[ptsefton.com] | [CV & Bio]

More on negative click or net benefit repositories

2008-06-16

So the conversation that Chris Rusbridge started about low-effort repositories rolls on. Chris summarizes some of the responses. Including mine and broadens the discussion to bring in some of the stuff that Andy Powell has been saying:

Andy wants repositories to be more consistent with the web architecture. He spoke at a Talis workshop recently; his slides are here (on Slideshare, one of his models for a repository).

This reminded me that earlier this year people in my network were talking about Andy's keynote at VALA. We responded to the ripples running through the Oz-repos community by putting a project proposal to ARROW in Australia to start working on a repository ingest application that is much more 'of the web' than those we have now.

The ARROW board didn't approve that one, I'm sure it wasn't the just the name that was wrong but I gather that was not popular. And it was a truly stupid name.

I had to think of something quickly so I called it VICE-SQUAD in the spirit of highly contrived acronyms that seems to pervade the ARROW community.

VICE SQUAD means (VITAL-compatible Integrated Content Environment-driven Service-oriented Queryable User-friendly Application for Data-acquisition)

Here's a bit of the proposal we put, which seems to be along the lines of what Chris from the Logical Operator blog suggested in response to Chris R. From our proposal:

The goal of this project is to build a smart user-friendly repository ingest system for VITAL and/or other Fedora based repositories, which will be implemented in the Integrated Content Environment (ICE) service framework. The system will be released as open source software. The application will be a stand-alone ingest system with back-end coupling to ICE.

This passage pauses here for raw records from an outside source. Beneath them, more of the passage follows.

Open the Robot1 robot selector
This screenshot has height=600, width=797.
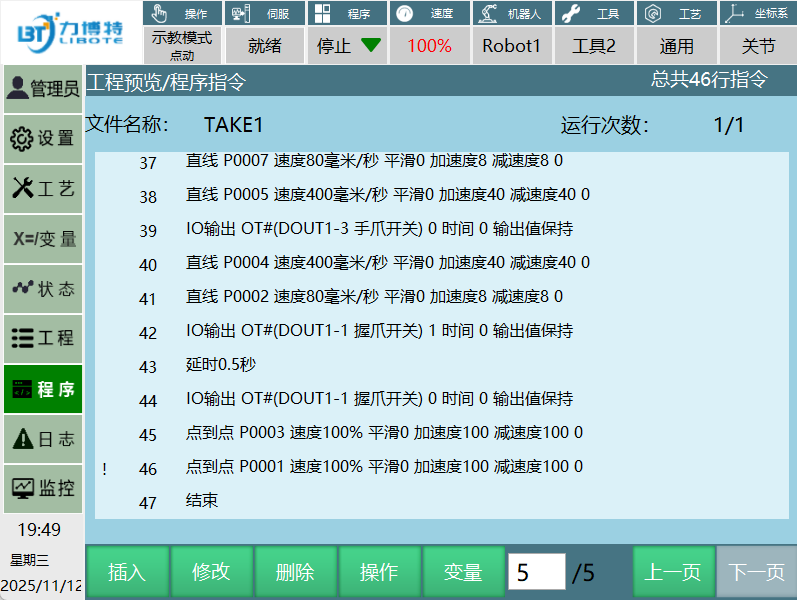coord(511,46)
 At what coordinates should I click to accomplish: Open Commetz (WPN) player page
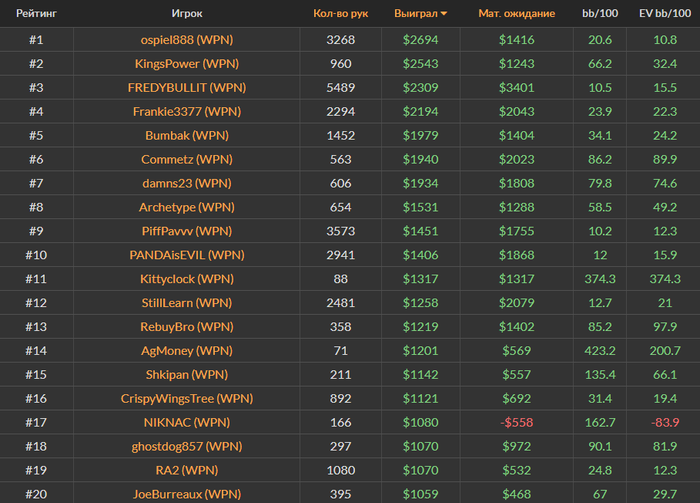coord(186,159)
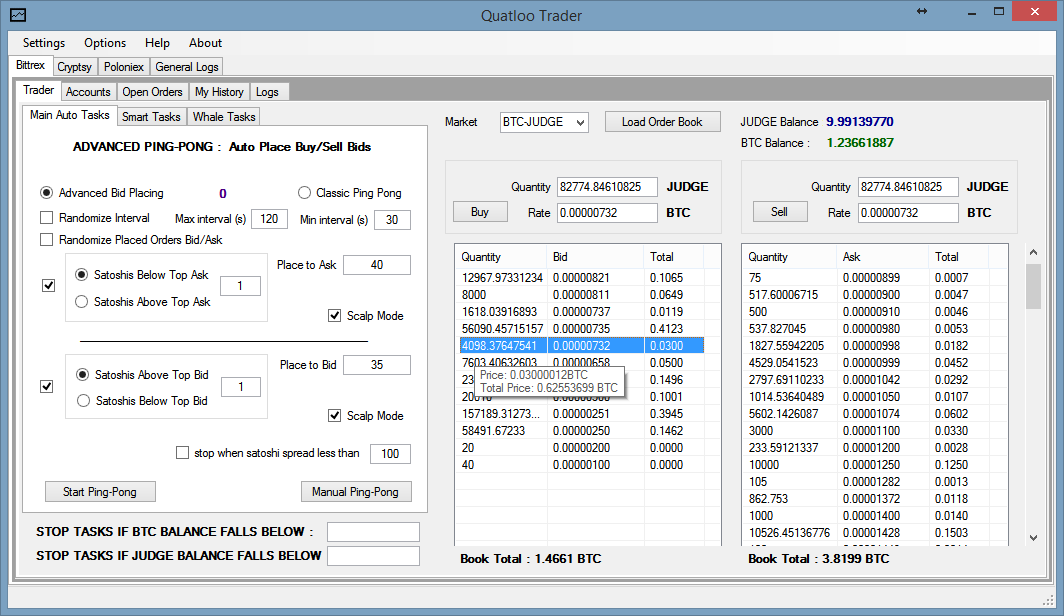Enable the Randomize Interval checkbox

point(46,218)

The project will attempt to create an innovative interface for repository ingest which is quite different from other approaches, allowing users to upload content into a working repository, or workbench from where it can be shared with the world (sharing with defined groups is out of scope for this project but will be dealt with in a separate USQ project) and/or submitted for ingest into the repository; ie pushed over the curation boundary1.

It will consist of three interfaces:

  1. A dead-simple user interface for academics to share their work as quickly as possible and tag it with free-form metadata. They will upload items to a workbench where they will be able to work on them further, or merely mark them for ingest into the repository.

    (see this blog post from the JISC repositories interest group for some thinking along the same lines, with pointers to a commercial service called box.net which could serve as a model for the sharing-features proposed here if adapted to an academic context.)

  2. A graphical user interface for repository staff or advanced users to edit MODS metadata for a record and turn the user's initial tags into formal metadata, including the ability to edit existing metadata records from VITAL.

  3. A seamless tie-in to a structured authoring environment, so that papers authored in such an environment can be sent to a repository with a single click

In addition to the two interfaces there will be behind-the-scenes 'smarts' that can extract metadata from documents and produce HTML and PDF automatically, using technologies already developed by USQ.

I think the time has come for someone to build a repository which has the simple ePrints approach to collecting metadata, with an option to make it even simpler and just go with tags if that's all the energy the depositor can muster.

Our proposal goes on to talk about MODS and MARC and METS but I think maybe the time is right to do RDF, especially if the Bibliographic Ontology makes it into Zotero. And we should look at ORE support rather than bother with METS.

For those who care to add more higher-quality metadata and often this a librarian tidying up later there needs to be just a little bit more smarts than ePrints or DSpace offer with their flat metadata in the area of stuff like research affiliation and researcher identity, stored in RDF, with an option to serialize it in other metadata formats as required.

While we didn't get that project up with ARROW we will have another opportunity to build on the forthcoming TheOREM-ICE work.

We have a big need for simple sharing in ICE right now, and I imagine that this will be true for thesis writing too wouldn't it be great to share your PhD draft with reviewers and draft-readers in a simple way?

One thing I'd like to do is to turn on document sharing via an obscure non-guessable URL so that people can drop in and comment on my documents using ICE's inline annotation systems without authentication. Or for more formal collaboration, I want to be able to create ad hoc workgroups preferably using a single sign on service of some kind. Once we get through some of the nasty issues we're having with the ICE 2 beta version we will no doubt start adding those collaborative features.

Then when TheOREM kicks off we'll have an ICE to repository gateway pumping content into DSpace, Fedora and ePrints.

What's needed as well are some simple services to let people upload stuff and push it out. ICE already lets you push to a blog via ATOM (all the posts here are done that way), but we could add SlideShare and Flickr and suchlike as additional services, as well as a simple web sharing interface that is less controlled than the Institutional Repository. As Peter Murray-Rust says: Dont use Institutional Repositories put it on the web.